EVERY POLITICAL HACK IS STATE SPONSORED
Not every hacker is state-sponsored. Gee whiz, there are even *groups* of hackers who *cooperate* with each other and even *manipulate the media* and *lie about their identity* who are just teenagers somewhere. There is a rich, long standing history of teenagers playing such pranks. Kids have been hacking for longer and frequently using more sophisticated techniques than governments have. Some of the first government "cyber warfare" programs were just field agents who paid kids to hack for them and paid them in drugs. Really.
One of the most recent, well known examples of this is the lulzsec hacking group. lulzsec had a very pointed political agenda and targeted government agencies, law enforcement groups, media companies and others that opposed that agenda. The lulzsec political agenda did not fall into the binary Team Red / Team Blue archetypes that inform what passes for American political commentary, but it was there and it clearly was important to lulzsec and their supporters. Before the indictments began, there were plenty of rumors that lulzsec was state-sponsored.

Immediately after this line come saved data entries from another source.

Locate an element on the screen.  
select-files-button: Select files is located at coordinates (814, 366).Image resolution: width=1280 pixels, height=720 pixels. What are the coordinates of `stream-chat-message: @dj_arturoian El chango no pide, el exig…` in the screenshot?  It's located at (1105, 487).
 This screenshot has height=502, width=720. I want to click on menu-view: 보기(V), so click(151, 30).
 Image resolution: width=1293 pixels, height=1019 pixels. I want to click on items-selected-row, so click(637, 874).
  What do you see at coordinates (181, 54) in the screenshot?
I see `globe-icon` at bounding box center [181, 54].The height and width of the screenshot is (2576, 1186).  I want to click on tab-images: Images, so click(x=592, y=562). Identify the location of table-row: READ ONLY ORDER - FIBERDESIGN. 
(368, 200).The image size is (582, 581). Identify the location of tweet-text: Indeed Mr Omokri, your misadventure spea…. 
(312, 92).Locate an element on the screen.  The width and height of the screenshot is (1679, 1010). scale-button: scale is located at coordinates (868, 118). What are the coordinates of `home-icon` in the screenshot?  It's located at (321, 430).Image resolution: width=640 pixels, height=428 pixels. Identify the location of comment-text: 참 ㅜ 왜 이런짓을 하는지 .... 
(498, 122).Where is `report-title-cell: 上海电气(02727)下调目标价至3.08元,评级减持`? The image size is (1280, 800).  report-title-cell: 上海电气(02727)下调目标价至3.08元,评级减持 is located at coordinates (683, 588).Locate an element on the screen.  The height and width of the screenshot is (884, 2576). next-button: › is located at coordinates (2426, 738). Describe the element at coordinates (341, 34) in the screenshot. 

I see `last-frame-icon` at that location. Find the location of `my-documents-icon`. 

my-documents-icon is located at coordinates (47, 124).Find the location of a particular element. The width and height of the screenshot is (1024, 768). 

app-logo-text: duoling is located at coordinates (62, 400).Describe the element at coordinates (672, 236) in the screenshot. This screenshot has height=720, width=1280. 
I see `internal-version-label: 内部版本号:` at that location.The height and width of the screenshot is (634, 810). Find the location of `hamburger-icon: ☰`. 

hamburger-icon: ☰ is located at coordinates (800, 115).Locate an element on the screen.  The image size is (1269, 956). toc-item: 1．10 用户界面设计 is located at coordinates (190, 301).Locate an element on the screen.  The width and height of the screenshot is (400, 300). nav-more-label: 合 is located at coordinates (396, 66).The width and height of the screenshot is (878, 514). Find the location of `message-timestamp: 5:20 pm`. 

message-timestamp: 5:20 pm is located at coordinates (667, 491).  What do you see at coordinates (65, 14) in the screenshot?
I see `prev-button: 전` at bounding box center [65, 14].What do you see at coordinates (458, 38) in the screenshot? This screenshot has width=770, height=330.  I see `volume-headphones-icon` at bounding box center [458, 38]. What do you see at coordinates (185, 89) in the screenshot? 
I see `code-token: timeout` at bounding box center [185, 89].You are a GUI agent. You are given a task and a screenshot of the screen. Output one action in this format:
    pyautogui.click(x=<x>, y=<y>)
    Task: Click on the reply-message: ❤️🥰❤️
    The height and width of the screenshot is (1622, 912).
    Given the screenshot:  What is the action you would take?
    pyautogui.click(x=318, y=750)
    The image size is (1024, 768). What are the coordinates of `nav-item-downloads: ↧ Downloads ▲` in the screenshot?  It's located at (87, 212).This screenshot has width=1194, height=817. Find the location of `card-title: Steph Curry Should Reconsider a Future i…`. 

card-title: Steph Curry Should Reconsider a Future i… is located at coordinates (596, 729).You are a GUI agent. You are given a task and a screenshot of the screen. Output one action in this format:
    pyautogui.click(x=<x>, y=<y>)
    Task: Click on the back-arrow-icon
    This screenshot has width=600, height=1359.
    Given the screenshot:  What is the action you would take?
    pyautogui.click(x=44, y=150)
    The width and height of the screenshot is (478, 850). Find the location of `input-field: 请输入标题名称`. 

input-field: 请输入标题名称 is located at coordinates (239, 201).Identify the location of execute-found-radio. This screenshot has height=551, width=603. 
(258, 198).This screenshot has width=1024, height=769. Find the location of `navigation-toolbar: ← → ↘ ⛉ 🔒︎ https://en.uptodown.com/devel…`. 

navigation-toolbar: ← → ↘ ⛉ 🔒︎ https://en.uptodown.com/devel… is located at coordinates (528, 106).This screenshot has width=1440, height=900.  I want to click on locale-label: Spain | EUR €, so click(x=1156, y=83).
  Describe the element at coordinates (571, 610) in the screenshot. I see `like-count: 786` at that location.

If you've made it this far - congratulations. You're almost at the end. Let's wrap up.
Some companies tell us that there is evidence the DNC was hacked by Russian intelligence. That evidence hasn't been published. There is different evidence that Russian intelligence is behind the Guccifer 2.0 account. Most of that evidence turns out to be at best incredibly flimsy and circumstantial and at worst utterly irrelevant.
It may very well be the case that Russian intelligence is responsible for the DNC email leaks, but the fact remains that further investigation is required to confirm the identity of Guccifer 2.0. Attributing the attacks to the Russians before such an investigation can occur does an enormous dis-service. The Cold War actually completely sucked. We should avoid repeating that experience based on the flimsy BS that has largely informed the coverage of the DNC hacks up to this point.